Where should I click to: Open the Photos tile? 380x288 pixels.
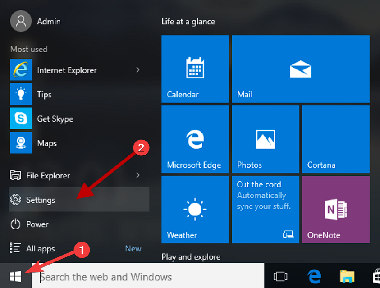coord(265,139)
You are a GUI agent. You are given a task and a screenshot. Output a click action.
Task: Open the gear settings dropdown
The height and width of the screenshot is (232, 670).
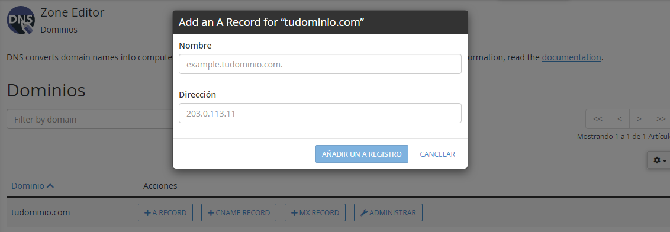(659, 160)
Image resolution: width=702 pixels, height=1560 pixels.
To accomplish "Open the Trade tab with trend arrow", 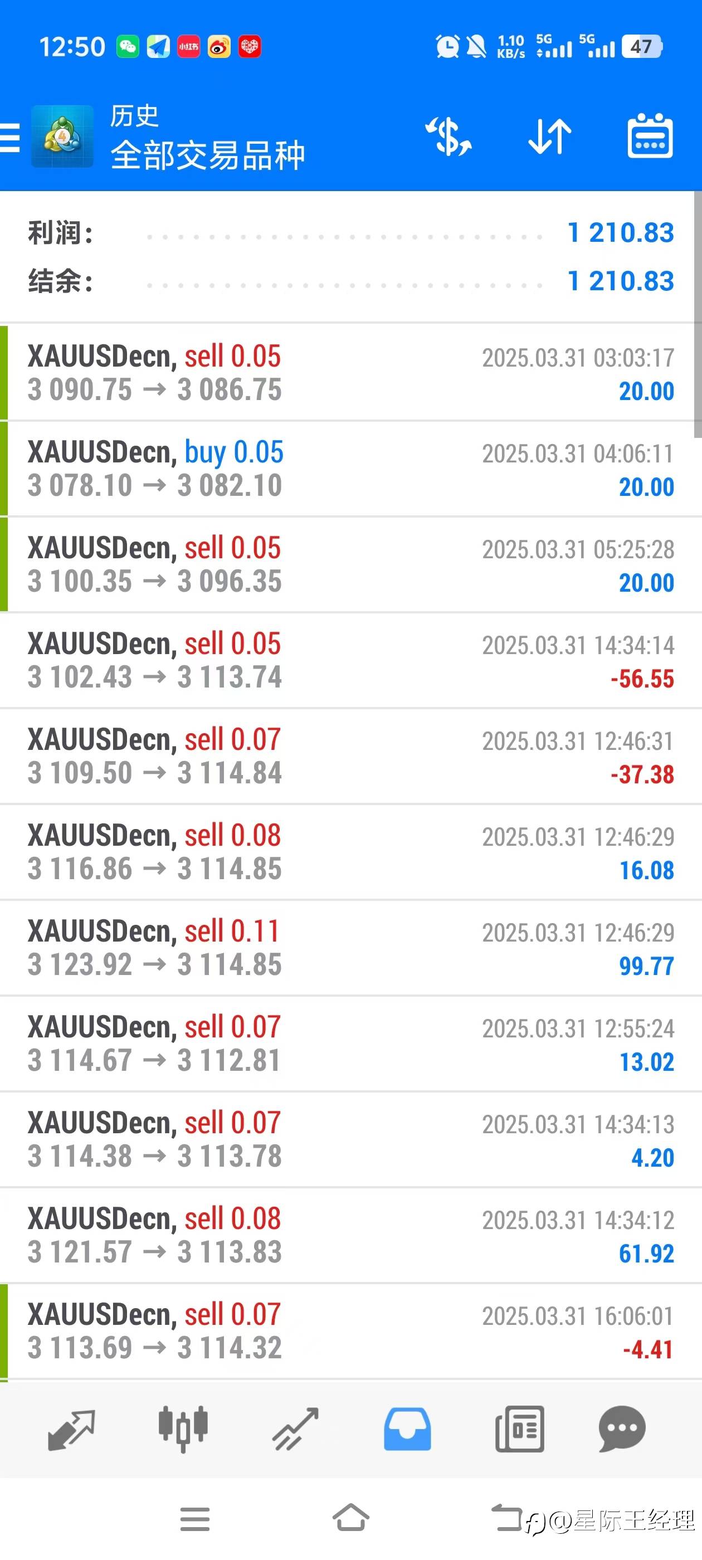I will (295, 1430).
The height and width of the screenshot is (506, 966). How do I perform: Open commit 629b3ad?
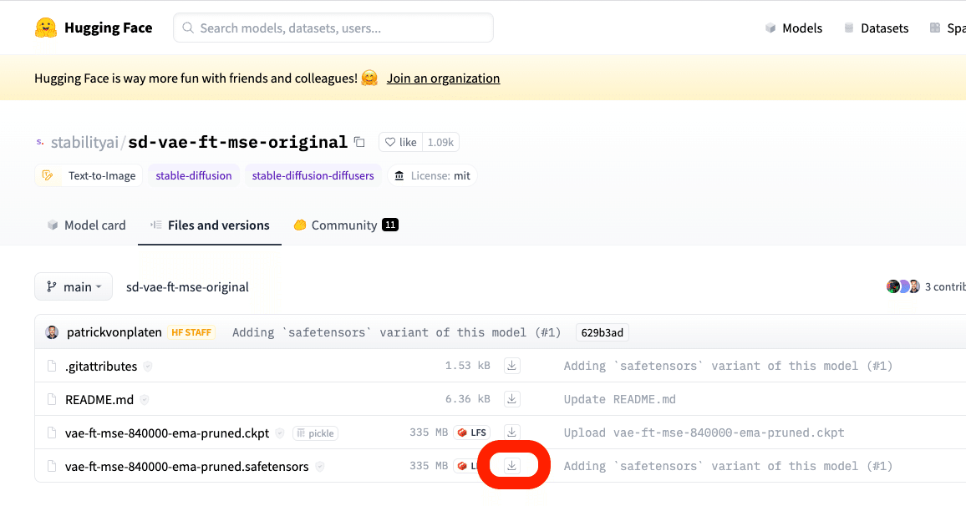[x=602, y=332]
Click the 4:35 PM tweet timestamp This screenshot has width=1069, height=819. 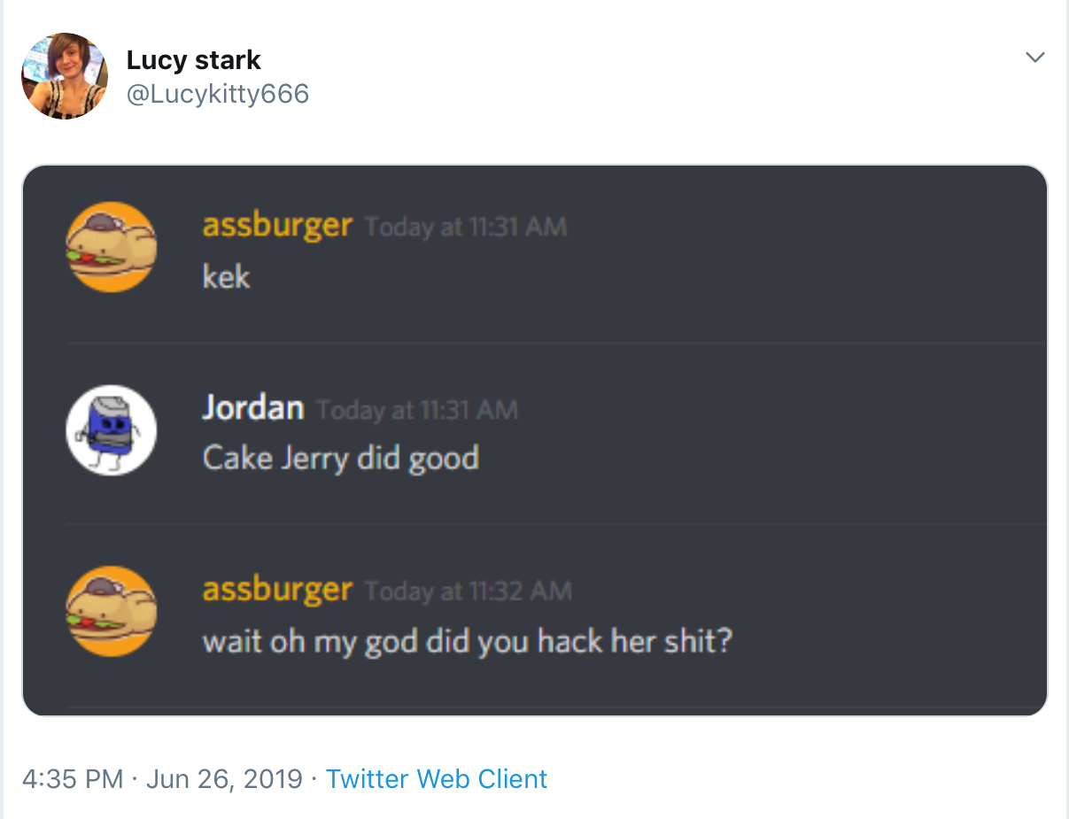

---+---

DESCRIPTION OF THE TASK. Please find every line in the material above that contains the word "pixels" and copy each one. Letter case counts.

FINISHED TASK.
Where should I click to: Open the Photos tile? 380x288 pixels.
Image resolution: width=702 pixels, height=1560 pixels.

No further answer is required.